Parents of the abducted students of Salihu Tanko Islamiyya School in Tegina, Niger State, have opposed the decision of the government to deploy a military operation to rescue the students from their abductors.
Secretary to the State Government (SSG), Alhaji Ahmed Ibrahim Matane, said in Minna on Monday that government wanted to use the military to raid the forests where the girls are being held but the parents opposed the plan because of the likelihood of a collateral damage to some of the girls.
Matane said: “Government wanted to use the special security corps it launched in mid June to enter the forests and confront the bandits but the parents of the kids begged that they would not like to lose any child. The parents came and begged us to allow them exhaust all the peaceful means to secure their children and that’s why we halted the operation.
“You know this type of operation will end up in collateral damage. We know where these bandits are; we are monitoring their movement.”
Matane said the government has a policy of not paying ransom to bandits because the money paid has been discovered to be used to buy more arms and ammunition with which they intimidate ordinary citizens.
He disclosed that the state government has been singlehandedly funding all the security operations in the state, adding that no fewer than 1,000 soldiers, policemen and men of the local vigilante are catered for on a daily basis.

▸ **Tasks and exercises**:
(1) Copy out everything in the report on the abducted Tegina students from "Secretary to the" down to "of the girls.", swapping "Minna" for "Kaduna".
(2) According to the report on the abducted Tegina students, how many soldiers, policemen and local vigilantes does the state government cater for daily?

▸ **Recorded data**:
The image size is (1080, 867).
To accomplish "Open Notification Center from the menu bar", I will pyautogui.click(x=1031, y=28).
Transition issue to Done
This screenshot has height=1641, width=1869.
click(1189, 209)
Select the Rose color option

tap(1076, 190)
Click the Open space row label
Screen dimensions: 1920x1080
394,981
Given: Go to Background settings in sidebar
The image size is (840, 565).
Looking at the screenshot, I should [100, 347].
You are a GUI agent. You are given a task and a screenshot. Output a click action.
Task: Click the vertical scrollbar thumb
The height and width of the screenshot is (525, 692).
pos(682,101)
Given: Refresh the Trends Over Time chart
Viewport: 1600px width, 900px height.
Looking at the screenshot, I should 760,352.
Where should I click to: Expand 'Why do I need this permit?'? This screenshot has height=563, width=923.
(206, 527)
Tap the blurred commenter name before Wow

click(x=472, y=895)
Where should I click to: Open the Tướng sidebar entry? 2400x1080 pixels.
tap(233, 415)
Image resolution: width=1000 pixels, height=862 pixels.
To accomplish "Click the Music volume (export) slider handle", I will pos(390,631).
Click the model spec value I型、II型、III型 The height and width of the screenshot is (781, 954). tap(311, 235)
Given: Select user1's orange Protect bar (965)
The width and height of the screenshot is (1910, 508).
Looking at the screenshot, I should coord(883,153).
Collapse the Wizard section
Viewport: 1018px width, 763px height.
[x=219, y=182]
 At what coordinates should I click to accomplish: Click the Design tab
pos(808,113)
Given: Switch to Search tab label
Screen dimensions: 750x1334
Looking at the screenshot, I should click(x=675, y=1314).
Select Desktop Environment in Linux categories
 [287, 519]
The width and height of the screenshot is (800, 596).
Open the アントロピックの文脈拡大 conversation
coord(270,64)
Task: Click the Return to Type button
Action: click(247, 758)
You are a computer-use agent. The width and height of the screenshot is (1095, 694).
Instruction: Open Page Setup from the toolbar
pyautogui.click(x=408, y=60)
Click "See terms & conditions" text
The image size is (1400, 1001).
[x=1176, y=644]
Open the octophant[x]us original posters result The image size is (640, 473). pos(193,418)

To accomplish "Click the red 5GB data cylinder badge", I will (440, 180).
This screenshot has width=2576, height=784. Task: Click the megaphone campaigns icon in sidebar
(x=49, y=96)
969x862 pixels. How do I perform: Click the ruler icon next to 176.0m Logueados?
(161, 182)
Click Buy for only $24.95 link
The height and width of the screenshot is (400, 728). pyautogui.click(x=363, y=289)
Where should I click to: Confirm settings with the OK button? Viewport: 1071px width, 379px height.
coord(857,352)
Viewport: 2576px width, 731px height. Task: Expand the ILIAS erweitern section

▸ **Answers by item number**:
(1)
Secretary to the State Government (SSG), Alhaji Ahmed Ibrahim Matane, said in Kaduna on Monday that government wanted to use the military to raid the forests where the girls are being held but the parents opposed the plan because of the likelihood of a collateral damage to some of the girls.

(2) No fewer than 1,000.